And the public had a real desire for this stuff. Soon you had the Matt Helm movies (good God, what dreck), the Flynn movies, and all the LeCarre stories. And on the small screen, you had “The Man from U.N.C.L.E,” “Mission: Impossible, “Get Smart” and tangentially shows like “Mr. Terrific” and “Captain Nice.” I owned a James Bond squirt gun, and Sixfinger, which was a toy spy gun made to look like a finger so you could surprise the bad guys.

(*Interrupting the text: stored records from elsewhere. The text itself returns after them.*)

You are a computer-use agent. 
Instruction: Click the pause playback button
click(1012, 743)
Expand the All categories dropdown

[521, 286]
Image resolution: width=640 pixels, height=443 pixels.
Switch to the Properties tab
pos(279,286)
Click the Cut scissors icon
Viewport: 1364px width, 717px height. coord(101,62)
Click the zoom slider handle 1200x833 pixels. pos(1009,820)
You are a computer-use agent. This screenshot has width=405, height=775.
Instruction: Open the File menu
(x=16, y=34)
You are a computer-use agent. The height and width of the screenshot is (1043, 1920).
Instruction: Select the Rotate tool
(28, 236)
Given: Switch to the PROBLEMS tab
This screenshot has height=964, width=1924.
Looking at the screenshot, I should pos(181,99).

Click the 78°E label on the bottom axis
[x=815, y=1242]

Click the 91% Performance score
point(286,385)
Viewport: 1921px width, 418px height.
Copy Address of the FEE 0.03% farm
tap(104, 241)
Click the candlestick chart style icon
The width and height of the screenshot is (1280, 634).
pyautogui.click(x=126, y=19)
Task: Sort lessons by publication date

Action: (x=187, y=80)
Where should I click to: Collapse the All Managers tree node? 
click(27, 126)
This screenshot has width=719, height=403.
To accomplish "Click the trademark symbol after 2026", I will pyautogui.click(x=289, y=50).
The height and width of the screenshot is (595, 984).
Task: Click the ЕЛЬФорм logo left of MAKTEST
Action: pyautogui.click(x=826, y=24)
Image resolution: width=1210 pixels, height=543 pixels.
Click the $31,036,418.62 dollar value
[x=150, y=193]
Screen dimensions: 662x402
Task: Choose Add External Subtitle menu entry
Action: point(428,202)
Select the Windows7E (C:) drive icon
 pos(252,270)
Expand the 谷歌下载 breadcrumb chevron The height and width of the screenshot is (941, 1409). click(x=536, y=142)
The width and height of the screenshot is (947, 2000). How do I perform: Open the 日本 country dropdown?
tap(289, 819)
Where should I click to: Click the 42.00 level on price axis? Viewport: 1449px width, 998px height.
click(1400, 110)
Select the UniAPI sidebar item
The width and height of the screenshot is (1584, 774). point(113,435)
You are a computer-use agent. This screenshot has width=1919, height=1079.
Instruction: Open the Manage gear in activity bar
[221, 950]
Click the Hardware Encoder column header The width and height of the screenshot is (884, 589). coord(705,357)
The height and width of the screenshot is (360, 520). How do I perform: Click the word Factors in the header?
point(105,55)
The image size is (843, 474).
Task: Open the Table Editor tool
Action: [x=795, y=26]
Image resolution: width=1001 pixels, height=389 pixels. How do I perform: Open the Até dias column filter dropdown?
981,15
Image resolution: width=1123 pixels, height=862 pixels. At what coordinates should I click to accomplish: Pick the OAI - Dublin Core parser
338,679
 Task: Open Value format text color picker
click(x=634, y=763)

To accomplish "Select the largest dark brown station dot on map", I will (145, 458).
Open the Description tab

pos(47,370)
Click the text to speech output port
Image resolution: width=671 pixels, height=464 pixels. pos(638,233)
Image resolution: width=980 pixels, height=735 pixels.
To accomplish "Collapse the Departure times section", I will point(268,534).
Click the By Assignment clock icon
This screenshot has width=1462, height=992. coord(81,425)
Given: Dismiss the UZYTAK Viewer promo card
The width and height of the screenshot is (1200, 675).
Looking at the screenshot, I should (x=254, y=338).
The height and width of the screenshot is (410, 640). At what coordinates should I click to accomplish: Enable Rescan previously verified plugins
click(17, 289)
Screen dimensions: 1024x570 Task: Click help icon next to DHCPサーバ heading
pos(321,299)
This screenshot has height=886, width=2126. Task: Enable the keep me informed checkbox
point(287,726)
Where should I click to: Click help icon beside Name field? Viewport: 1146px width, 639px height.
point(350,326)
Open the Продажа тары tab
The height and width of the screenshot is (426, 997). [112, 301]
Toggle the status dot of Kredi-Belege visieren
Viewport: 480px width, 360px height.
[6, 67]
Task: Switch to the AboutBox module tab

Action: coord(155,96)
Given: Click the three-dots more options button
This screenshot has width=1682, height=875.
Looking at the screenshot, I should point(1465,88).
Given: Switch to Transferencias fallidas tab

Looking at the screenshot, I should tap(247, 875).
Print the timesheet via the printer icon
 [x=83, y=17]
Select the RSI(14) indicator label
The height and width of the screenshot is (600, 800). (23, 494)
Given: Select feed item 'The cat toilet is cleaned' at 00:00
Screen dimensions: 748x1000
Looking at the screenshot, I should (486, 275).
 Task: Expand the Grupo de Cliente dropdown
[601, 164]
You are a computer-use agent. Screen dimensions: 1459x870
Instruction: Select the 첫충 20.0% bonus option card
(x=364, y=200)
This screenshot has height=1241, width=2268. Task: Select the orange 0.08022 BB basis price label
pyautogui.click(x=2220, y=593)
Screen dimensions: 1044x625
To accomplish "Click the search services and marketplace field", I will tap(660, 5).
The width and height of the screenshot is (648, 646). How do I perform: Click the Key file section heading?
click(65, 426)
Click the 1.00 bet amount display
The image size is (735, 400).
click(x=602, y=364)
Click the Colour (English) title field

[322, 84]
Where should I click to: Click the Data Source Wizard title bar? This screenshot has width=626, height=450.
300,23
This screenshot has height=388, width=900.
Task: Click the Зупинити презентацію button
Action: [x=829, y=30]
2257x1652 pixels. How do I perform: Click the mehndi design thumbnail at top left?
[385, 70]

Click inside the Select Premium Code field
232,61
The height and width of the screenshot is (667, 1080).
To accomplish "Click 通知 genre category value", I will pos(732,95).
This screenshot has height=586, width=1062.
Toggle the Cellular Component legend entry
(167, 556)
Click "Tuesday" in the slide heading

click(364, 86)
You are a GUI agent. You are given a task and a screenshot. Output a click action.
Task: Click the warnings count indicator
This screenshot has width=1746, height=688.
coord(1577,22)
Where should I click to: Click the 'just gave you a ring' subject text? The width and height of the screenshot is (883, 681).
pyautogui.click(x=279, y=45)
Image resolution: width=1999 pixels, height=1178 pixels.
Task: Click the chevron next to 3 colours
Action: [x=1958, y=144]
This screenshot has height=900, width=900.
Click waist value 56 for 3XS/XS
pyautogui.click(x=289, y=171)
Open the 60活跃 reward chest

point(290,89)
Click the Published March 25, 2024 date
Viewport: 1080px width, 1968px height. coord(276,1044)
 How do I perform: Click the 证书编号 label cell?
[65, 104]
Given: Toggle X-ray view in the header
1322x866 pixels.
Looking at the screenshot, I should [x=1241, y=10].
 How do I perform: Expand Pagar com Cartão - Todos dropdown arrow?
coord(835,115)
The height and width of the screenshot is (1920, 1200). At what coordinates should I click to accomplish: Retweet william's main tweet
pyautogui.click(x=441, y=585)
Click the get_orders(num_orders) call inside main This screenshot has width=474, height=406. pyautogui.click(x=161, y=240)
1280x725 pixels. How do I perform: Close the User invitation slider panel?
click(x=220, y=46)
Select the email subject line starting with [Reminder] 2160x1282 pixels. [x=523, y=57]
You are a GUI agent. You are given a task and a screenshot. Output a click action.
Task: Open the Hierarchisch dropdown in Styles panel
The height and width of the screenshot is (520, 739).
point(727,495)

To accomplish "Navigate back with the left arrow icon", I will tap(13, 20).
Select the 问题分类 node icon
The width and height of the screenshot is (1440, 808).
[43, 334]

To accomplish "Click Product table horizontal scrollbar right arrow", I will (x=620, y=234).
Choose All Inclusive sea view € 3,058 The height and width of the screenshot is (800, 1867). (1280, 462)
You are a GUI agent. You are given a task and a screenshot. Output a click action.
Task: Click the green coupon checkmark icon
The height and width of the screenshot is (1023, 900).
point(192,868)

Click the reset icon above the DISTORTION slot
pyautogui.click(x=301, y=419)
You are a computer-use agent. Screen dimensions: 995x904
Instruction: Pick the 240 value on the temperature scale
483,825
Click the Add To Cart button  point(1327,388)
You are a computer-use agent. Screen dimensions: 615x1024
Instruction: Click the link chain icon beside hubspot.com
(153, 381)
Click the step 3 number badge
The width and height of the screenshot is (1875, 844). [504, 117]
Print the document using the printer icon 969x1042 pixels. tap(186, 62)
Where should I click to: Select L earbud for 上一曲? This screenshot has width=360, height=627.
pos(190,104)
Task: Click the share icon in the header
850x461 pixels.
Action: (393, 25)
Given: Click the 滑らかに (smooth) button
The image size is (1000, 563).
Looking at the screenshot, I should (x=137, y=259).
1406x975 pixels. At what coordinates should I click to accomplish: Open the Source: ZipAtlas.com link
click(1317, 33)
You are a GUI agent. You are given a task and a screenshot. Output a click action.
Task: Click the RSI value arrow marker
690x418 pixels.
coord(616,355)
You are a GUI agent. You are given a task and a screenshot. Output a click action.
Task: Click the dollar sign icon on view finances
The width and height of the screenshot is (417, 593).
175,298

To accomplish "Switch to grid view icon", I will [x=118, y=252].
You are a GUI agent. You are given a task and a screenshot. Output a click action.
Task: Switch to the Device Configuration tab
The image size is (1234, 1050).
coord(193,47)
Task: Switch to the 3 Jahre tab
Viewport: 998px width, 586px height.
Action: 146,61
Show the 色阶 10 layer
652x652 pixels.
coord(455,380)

I especially loved “The Man from U.N.C.L.E.” It was cool the way the two agents, one CIA and the other KGB, put aside their animosities to pursue evil. I have a tape somewhere of me humming the most completely unhummable theme song Jerry Goldsmith ever wrote, and I had the TMFU toy gun with the removable stock and the cool U.N.C.L.E logo on it. And I was such a huge fan that, at the age of 9, I wrote a script for it. A friend of mine named Steve Kirby had an 8mm film camera, and we were going to make a fan film, with me as Napoleon Solo and Steve as Illya Kuryakin. Unfortunately, we never got to it, and the script has long ago disappeared. But I went around for a year pretending I was Napoleon Solo, walking with an extra-long stride that I thought made me look grown-up, but actually just made me look kinda awkward and geeky.

But that all paled next to “The Avengers.” It was a British show, a rarity since we didn’t get many shows from the UK in the ’60s. It had been on for a few years, a serious spy show, until Season 4 in 1965. That’s when the show went color, and added the inestimable Emma Peel to the show.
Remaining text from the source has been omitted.